Vous me direz, évidemment, que des "bobios", il n'y en a pas qu'ici et que je suis en train d'inventer l'eau tiède… Certes, mais, ici, comme la mode débarque, il est intéressant de faire un peu de sociologie de comptoir! Déambulons, donc devant les étals de cet Organic Market. Je glisse devant les légumes pas folichons qu'on a quand même fait l'effort, notons-le, de ne pas présenter en barquettes polystyrène/plastique (comme il se doit dans tant d'autres "boutiques bio" de Barcelone.) Ce qui est sympa, c'est qu'on a aussi pensé à l'édification des générations montantes: des petits pots (bien plus bio que d'utiliser les petits robots mixer-cuiseurs d'aujourd'hui…) et, bien sûr, des hamburgers, parce que, je vous le demande: comment peut-on être bio sans hamburger et sans Coca?
Vous l'avez compris, nous ne sommes, ni plus ni moins, ici, que dans un supermarché, déguisé en lieu un peu cool, arty-crafty sur les bords, destiné à donner à une clientèle bourgeoise les moyens de se donner bonne conscience en acheter du "bio" d'origine incontrôlée. Les bonnes œuvres, quoi (c'est là qu'on rejoint les mères qui allaient à l'église sous Franco).
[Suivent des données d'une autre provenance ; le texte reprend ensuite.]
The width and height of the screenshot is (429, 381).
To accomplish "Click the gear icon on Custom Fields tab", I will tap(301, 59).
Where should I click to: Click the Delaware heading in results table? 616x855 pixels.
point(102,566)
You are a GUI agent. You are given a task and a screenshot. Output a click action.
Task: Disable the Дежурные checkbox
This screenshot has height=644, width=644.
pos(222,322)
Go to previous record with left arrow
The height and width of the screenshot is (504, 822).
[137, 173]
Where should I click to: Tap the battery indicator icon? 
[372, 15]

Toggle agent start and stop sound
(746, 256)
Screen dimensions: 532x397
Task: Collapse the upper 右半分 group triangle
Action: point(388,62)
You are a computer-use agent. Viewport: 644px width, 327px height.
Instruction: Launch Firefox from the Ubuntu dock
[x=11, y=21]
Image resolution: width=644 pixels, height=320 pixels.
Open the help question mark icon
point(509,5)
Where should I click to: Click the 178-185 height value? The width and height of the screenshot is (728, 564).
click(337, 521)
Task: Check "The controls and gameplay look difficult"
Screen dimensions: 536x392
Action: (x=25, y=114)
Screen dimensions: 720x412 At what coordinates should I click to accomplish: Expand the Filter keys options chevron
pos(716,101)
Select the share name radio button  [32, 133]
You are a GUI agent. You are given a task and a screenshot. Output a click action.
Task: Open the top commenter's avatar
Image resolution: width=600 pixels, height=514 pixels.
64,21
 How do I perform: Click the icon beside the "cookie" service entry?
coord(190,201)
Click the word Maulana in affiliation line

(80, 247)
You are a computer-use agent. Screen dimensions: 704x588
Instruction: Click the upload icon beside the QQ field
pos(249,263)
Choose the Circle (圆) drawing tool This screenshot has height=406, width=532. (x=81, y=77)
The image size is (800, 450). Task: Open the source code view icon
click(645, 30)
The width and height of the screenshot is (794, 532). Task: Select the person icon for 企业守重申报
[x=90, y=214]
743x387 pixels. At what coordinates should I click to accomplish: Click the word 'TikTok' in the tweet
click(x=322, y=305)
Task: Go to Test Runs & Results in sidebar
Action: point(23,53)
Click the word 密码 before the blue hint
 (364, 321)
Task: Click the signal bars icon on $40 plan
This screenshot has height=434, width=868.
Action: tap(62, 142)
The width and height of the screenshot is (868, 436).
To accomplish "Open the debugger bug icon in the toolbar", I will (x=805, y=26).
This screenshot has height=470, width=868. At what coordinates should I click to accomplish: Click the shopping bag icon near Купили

Enfin, bon, on ne pas en faire un fromage (pasteurisé bien sûr dans une usine bio…), car, finalement, ce que j'ai trouvé de plus vert dans ce lieu élégant, ce sont les canettes d'Heineken, bouteilles emblématiques du bar et du rayon boissons de cet Organic Market si représentatif d'une certaine forme d'hypocrisie moderne. J'ajouterais (quitte à me faire traiter de "vieux facho", c'est à la mode ces temps-ci), si représentatif de ce "confort intellectuel" qu'avait si bien décrit Marcel Aymé. Brel aussi, d'une autre façon

PS: Histoire de se changer les idées, demain, nous reprenons notre Tour de Barcelone cycliste avec une balade dans la Nature…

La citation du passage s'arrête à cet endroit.